Colloquium of Logic  RSS

Bruno Dinis 26/06/2024, 17:00 — 18:00 Europe/Lisbon — Instituto Superior Técnicohttps://tecnico.ulisboa.pt
, Department of Mathematics, UÉvora

Nonstandard Analysis meets Philosophy

Nonstandard analysis (NSA), founded by Abraham Robinson in the 1960s, was to a great extent inspired by Leibniz’s ideas and intuitions towards the use of infinitesimal and infinitely large quantities. One of the greatest features of NSA is that, by allowing a correct formulation of infinitesimals, one is now able to reason using orders of magnitude. This means that one can give precise meaning, and reason formally, about otherwise vague terms such as "small" or "large". Recently, accounts of vagueness relying on NSA were introduced [2, 8, 4]. In particular, and unlike other accounts of vagueness, the so-called nonstandard primitivist account [4, 5] embraces transitivity for marginal differences (i.e. "small" differences), but not for large differences in a soritical series. Nonstandard primitivism also seems to be particularly adequate to deal with the ship of Theseus paradox [3, 6] and may also shed some light in doxastic reasoning by considering infinitesimal probabilities and associating them to infinitesimal credences [1, 7]. We aim at assessing the relative merits of nonstandard primitivism and to show some lines of future research regarding the connections between NSA and philosophy.

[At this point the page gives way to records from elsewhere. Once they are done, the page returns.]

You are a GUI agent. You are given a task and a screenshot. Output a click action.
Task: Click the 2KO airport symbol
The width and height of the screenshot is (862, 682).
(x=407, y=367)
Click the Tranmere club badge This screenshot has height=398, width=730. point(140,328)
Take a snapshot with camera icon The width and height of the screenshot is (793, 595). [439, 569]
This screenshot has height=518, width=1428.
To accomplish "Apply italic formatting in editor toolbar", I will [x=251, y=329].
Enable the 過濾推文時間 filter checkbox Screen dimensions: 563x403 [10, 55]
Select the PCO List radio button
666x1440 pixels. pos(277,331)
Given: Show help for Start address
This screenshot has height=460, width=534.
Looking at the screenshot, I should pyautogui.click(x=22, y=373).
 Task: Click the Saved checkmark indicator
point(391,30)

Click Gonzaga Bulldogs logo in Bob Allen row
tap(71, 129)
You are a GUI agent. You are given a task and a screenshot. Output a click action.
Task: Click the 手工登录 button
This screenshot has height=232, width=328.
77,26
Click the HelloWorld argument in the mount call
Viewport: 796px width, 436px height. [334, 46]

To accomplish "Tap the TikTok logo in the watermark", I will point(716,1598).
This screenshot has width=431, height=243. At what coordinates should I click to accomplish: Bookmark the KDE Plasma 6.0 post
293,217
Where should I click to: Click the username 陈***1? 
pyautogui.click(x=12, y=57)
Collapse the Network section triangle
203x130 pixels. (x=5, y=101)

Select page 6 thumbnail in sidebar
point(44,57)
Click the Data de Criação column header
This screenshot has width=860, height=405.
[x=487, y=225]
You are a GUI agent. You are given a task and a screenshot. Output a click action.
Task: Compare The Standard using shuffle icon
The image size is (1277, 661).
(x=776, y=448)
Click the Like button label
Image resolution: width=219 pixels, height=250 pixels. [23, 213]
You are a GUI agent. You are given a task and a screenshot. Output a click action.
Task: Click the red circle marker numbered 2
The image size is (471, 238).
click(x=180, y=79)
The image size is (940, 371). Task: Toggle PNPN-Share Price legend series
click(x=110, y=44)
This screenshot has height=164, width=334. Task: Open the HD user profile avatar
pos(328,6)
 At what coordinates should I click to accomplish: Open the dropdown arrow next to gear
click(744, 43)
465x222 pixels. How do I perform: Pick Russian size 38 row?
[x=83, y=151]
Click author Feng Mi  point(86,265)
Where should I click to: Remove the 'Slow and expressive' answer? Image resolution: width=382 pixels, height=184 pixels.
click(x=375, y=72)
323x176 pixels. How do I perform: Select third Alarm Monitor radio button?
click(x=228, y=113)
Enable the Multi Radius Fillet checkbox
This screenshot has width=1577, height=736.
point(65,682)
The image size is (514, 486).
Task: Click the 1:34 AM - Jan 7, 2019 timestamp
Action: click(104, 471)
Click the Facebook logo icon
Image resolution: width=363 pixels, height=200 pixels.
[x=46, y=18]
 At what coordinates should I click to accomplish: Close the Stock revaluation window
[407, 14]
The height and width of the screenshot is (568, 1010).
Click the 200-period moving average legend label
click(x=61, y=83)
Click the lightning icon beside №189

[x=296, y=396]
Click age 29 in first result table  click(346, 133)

(This is joint work with Bruno Jacinto)

  1. Benci, Vieri and Horsten, Leon and Wenmackers, Sylvia. Infinitesimal Probabilities. The British Journal for the Philosophy of Science, 69 (2): 509–552, 2018.
  2. Walter Dean. Strict finitism, feasibility, and the sorites. Review of Symbolic Logic, 11 (2):295–346, 2018.
  3. Bruno Dinis. Equality and near-equality in a nonstandard world. Log. Log. Philos., 32 (1):105–118, 2023. ISSN 1425-3305,2300-9802.
  4. Bruno Dinis and Bruno Jacinto. A theory of marginal and large difference. Erkenntnis, 2023.
  5. Bruno Dinis and Bruno Jacinto. Marginality scales for gradable objects. (preprint), 2023.
  6. Bruno Dinis and Bruno Jacinto. Counterparts as Near-equals. (preprint), 2024.
  7. Kenny Easwaran. Regularity and Hyperreal Credences. Philosophical Review, 123 (1):1- 41, 2014.
  8. Yair Itzhaki. Qualitative versus quantitative representation: a non-standard analysis of the sorites paradox. Linguistics and Philosophy, 44:1013–1044, 2021.